Festejou, mas não embandeirou em arco com a vitória de Lula da Silva. "Estou muito preocupado e só fico tranquilo a 2 de janeiro." Explica-se: "Fiquei bastante contente com o resultado e com o reconhecimento internacional - Europa, EUA, América Latina -, também dos presidentes das principais instituições brasileiras - Câmara, Judiciário e Senado -, só Bolsonaro se calou. Tenho a certeza de que alguma coisa irá fazer, tal como aconteceu com Donald Trump. Não é alguém de confiança e que respeite as instituições democratas. Tem uma base de simpatizantes sempre disponível para seguir as suas orientações, por mais estranhas que sejam."
Osvaldo Lebck, 25 anos, está em Portugal há dois anos. É cozinheiro e estuda Marketing e Publicidade no IADE. A atual presidência do Brasil também contribuiu para imigrar, além do facto de a mãe viver no país e a empresa onde trabalhava ter fechado com a pandemia.

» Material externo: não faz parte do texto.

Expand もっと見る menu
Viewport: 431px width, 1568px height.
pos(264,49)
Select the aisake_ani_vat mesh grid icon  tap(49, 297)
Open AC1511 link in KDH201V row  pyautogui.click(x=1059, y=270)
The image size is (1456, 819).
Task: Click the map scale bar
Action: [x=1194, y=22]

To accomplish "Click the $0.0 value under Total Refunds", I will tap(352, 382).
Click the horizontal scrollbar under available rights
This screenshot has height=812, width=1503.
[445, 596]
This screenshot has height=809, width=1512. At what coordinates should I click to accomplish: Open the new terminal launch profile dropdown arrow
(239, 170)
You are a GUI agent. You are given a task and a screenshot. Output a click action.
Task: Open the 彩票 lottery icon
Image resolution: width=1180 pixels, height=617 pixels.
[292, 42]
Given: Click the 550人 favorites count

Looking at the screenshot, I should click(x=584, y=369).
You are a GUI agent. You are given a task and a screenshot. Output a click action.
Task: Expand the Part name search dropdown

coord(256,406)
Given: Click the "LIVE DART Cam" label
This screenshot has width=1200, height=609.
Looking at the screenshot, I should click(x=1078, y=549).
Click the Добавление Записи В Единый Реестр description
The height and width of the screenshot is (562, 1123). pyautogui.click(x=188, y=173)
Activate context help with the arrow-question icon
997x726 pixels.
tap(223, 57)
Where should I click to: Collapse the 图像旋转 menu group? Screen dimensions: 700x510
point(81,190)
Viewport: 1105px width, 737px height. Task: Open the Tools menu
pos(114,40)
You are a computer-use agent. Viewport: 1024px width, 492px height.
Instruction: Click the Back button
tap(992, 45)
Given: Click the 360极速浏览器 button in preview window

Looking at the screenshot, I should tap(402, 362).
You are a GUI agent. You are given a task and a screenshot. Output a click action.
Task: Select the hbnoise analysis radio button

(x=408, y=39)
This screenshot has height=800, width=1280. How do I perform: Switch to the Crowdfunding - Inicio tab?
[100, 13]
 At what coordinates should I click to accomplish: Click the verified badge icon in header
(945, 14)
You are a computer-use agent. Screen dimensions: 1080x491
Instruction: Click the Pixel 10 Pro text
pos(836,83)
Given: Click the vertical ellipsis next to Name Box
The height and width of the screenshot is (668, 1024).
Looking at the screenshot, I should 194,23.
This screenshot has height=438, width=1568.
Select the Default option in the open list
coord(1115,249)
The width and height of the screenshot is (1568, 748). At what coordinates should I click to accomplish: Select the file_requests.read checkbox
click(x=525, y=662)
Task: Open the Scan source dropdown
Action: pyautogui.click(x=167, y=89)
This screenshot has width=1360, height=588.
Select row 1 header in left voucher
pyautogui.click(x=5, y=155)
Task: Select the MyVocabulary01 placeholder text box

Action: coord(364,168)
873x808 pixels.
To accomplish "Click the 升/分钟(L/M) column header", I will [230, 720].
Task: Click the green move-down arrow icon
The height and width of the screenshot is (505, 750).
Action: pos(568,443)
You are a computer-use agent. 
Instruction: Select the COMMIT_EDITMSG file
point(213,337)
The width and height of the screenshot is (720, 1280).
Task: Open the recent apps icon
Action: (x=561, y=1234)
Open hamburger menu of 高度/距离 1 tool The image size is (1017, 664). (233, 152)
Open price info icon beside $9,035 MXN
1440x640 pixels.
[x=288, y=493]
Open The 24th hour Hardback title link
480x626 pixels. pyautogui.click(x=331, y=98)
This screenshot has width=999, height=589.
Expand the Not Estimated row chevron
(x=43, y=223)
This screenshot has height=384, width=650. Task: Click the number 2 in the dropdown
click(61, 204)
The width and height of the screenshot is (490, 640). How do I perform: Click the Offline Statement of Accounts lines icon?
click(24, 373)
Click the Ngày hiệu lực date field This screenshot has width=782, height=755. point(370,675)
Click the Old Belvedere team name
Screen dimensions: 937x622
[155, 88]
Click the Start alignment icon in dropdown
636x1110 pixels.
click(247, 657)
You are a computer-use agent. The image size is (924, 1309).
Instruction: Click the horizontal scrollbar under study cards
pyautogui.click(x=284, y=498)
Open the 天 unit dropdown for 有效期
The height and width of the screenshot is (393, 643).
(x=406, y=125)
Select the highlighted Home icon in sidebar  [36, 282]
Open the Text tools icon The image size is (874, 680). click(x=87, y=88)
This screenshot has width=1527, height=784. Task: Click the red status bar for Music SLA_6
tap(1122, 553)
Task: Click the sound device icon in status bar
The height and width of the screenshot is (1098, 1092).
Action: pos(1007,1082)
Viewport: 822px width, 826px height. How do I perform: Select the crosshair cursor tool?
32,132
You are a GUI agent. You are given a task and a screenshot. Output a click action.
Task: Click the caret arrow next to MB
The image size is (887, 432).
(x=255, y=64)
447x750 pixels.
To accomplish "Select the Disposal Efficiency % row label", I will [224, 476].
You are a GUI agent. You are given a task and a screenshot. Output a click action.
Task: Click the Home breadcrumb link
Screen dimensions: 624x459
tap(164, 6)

Lula não seria a sua opção, antes Ciro Gomes, "mais sensato" e com "um projeto de políticas públicas" que fazem sentido para Osvaldo. Mas não "havia a melhor chance de ganhar, Lula era única opção de combate a Bolsonaro". Acredita que ele "e boa parte dos seus eleitores tentem algo para recorrer dos resultados". Mas acha que será nas primeiras semanas, depois as águas irão acalmar.
Inscreveram-se 80 mil pessoas em Portugal para votar na eleição do presidente do Brasil, duplicando o número de 2018. Lula teve a maior votação no Porto (64,8 %), seguindo-se Lisboa (64,5%) e, por último, Faro, 52%. Estas são a cidades que têm consulado brasileiro.